Lange G, Janal MN, Maniker A et al. 2011. Safety and Efficacy of Vagus Nerve Stimulation in Fibromyalgia: A Phase I/II Proof of Concept Trial. Pain Med. [Aug 3 Epub ahead of print]. “Side effects and tolerability were similar to those found in disorders currently treated with VNS (vagus nerve stimulation.) Preliminary outcome measures suggested that VNS may be a useful adjunct treatment for FM patients resistant to conventional therapeutic management, but further research is required to better understand its actual role in the treatment of FM.”

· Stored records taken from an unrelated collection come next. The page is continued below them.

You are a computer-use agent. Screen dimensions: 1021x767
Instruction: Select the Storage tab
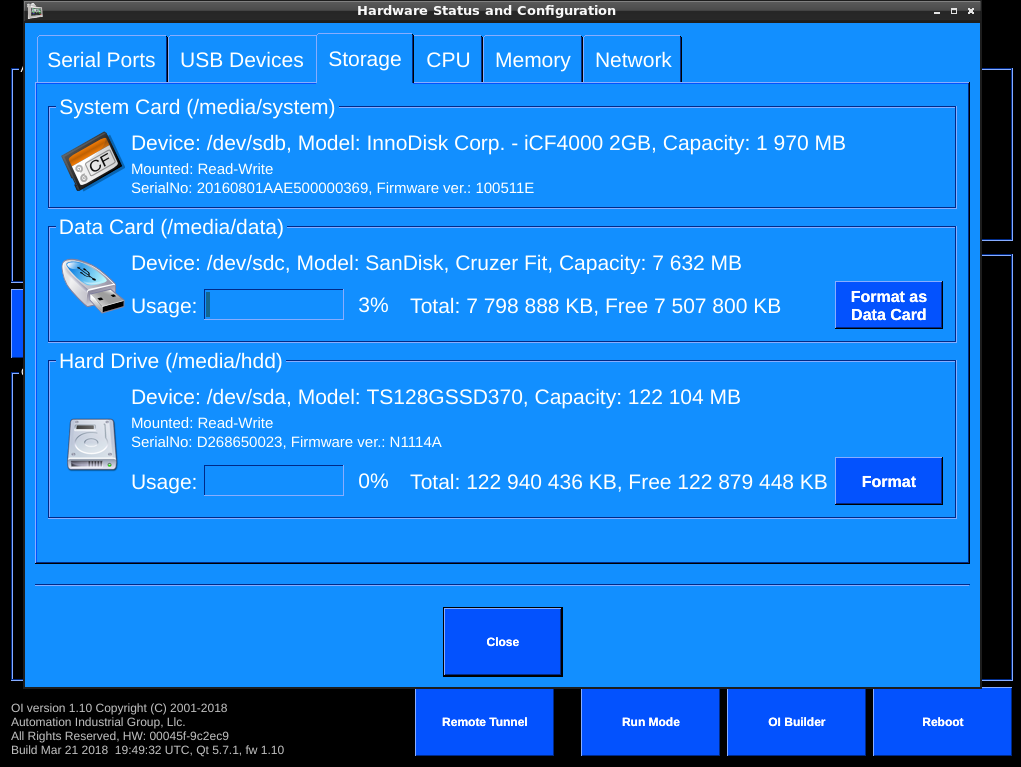pos(365,59)
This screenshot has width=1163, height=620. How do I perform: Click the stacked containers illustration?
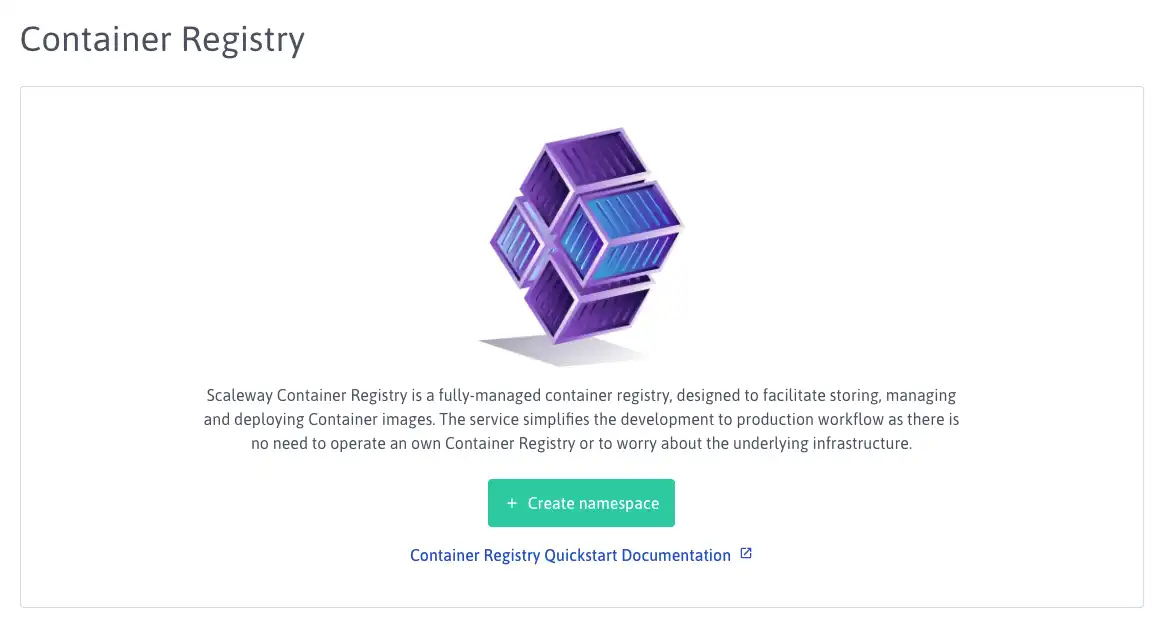(582, 245)
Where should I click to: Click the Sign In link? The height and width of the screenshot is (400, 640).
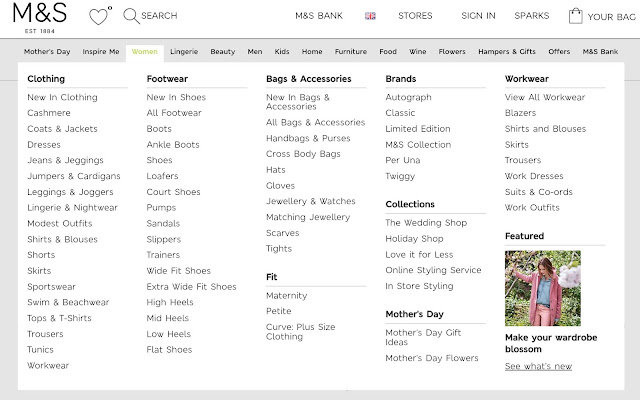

Mitchell MD, Mannino DM, Steinke DT et al. 2011. Association of smoking and chronic pain syndromes in Kentucky women. J Pain. 12(8):892-899. “Data was analyzed on 6,092 women over 18 years of age who responded to survey questions on pain and smoking. The chronic pain syndromes included in the analysis were fibromyalgia, sciatica, chronic neck pain, chronic back pain, joint pain, chronic head pain, nerve problems, and pain all over the body. Analyses controlled for age, body mass index, and Appalachian versus non-Appalachian county of residence.” “This study provides evidence of an association between chronic pain and cigarette smoking that is reduced in former smokers. PERSPECTIVE: This paper presents the association between smoking and musculoskeletal pain syndromes among Kentucky women. This finding may provide additional opportunities for intervention in patients with chronic pain.”

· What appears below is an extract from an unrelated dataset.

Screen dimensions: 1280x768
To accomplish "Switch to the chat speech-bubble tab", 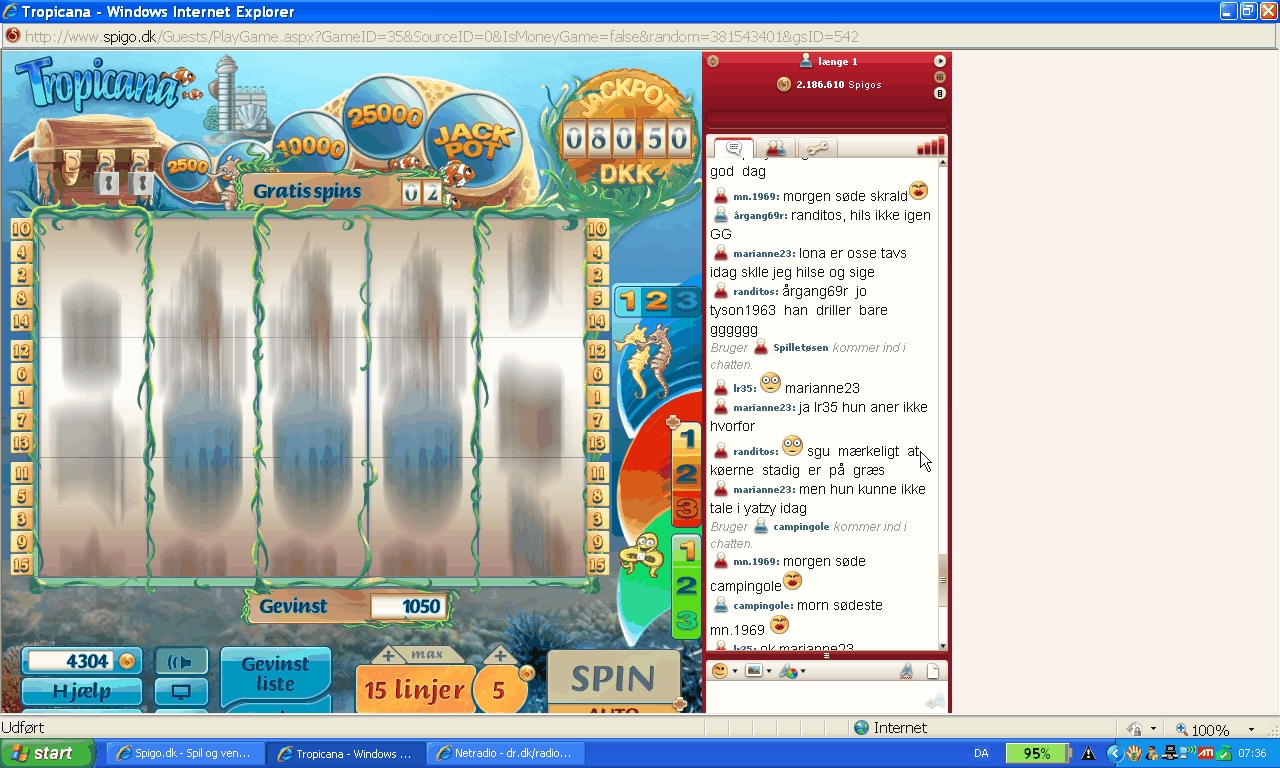I will point(733,148).
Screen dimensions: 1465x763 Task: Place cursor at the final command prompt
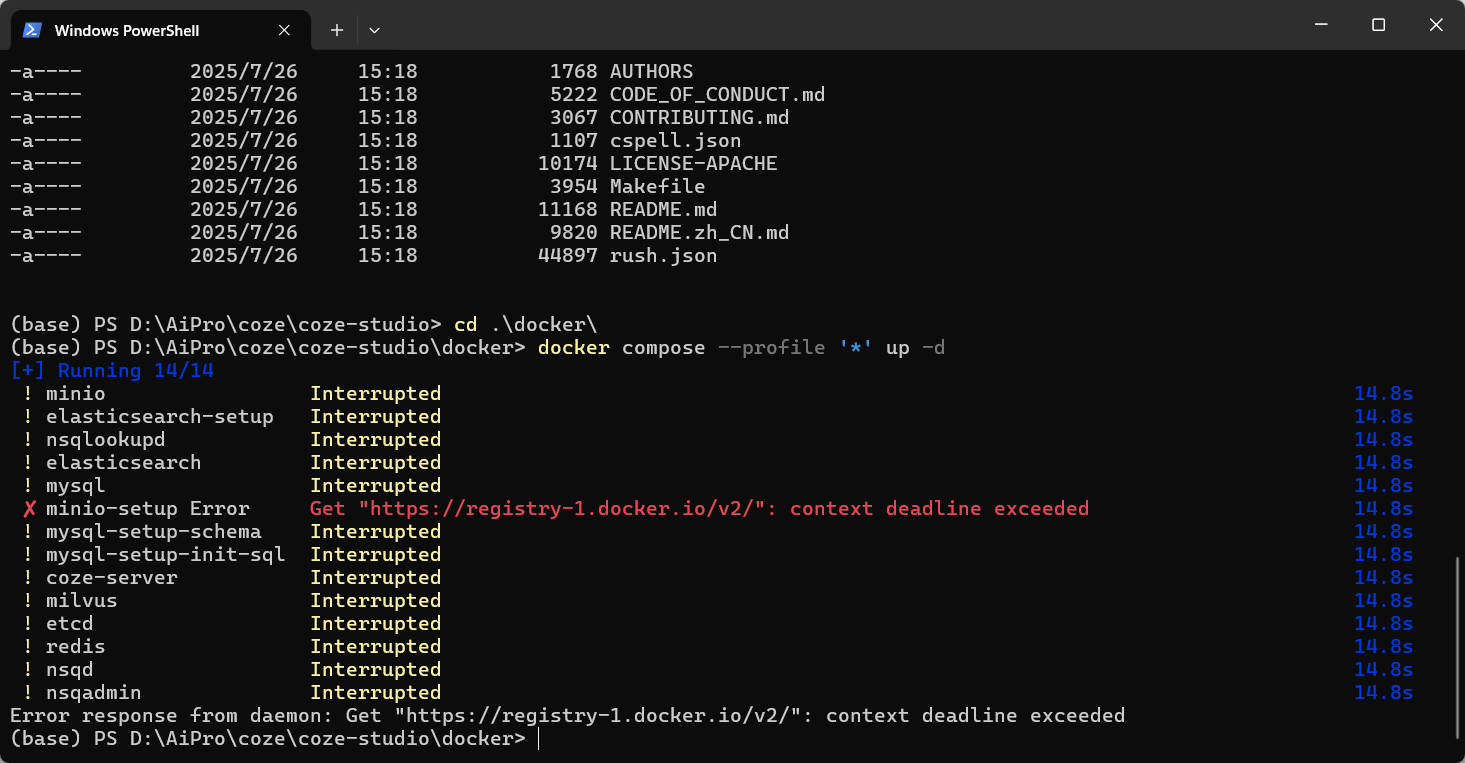(538, 739)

Moriatis Wolf J, Cameron KL, Owens BD. 2011. Impact of joint laxity and hypermobility on the musculoskeletal system. J Am Acad Orthop Surg. 19(8):463-471. “Excessive joint laxity, or hypermobility, is a common finding of clinical importance in the management of musculoskeletal conditions. Hypermobility is common in young patients and in general is associated with an increased incidence of musculoskeletal injury. Hypermobility has been implicated in ankle sprains, anterior cruciate ligament injury, shoulder instability, and osteoarthritis of the hand. Patients with hypermobility and musculoskeletal injuries often seek care for diffuse musculoskeletal pain and injuries with no specific inciting event. Orthopaedic surgeons and other healthcare providers should be aware of the underlying relationship between hypermobility and musculoskeletal injury to avoid unnecessary diagnostic tests and inappropriate management. Prolonged therapy and general conditioning are typically required, with special emphasis on improving strength and proprioception to address symptoms and prevent future injury. Orthopaedic surgeons must recognize the implications of joint mobility syndromes in the management and rehabilitation of several musculoskeletal injuries and orthopaedic disorders.”
Wen YR, Tan PH, Cheng JK et al. 2011. Microglia: a promising target for treating neuropathic and postoperative pain, and morphine tolerance. J Formos Med Assoc. 110(8):487-494.
“...targeting microglial signaling might lead to more effective treatments for devastating chronic pain after diabetic neuropathy, viral infection, cancer, and major surgeries, partly via improving the analgesic efficacy of opioids.”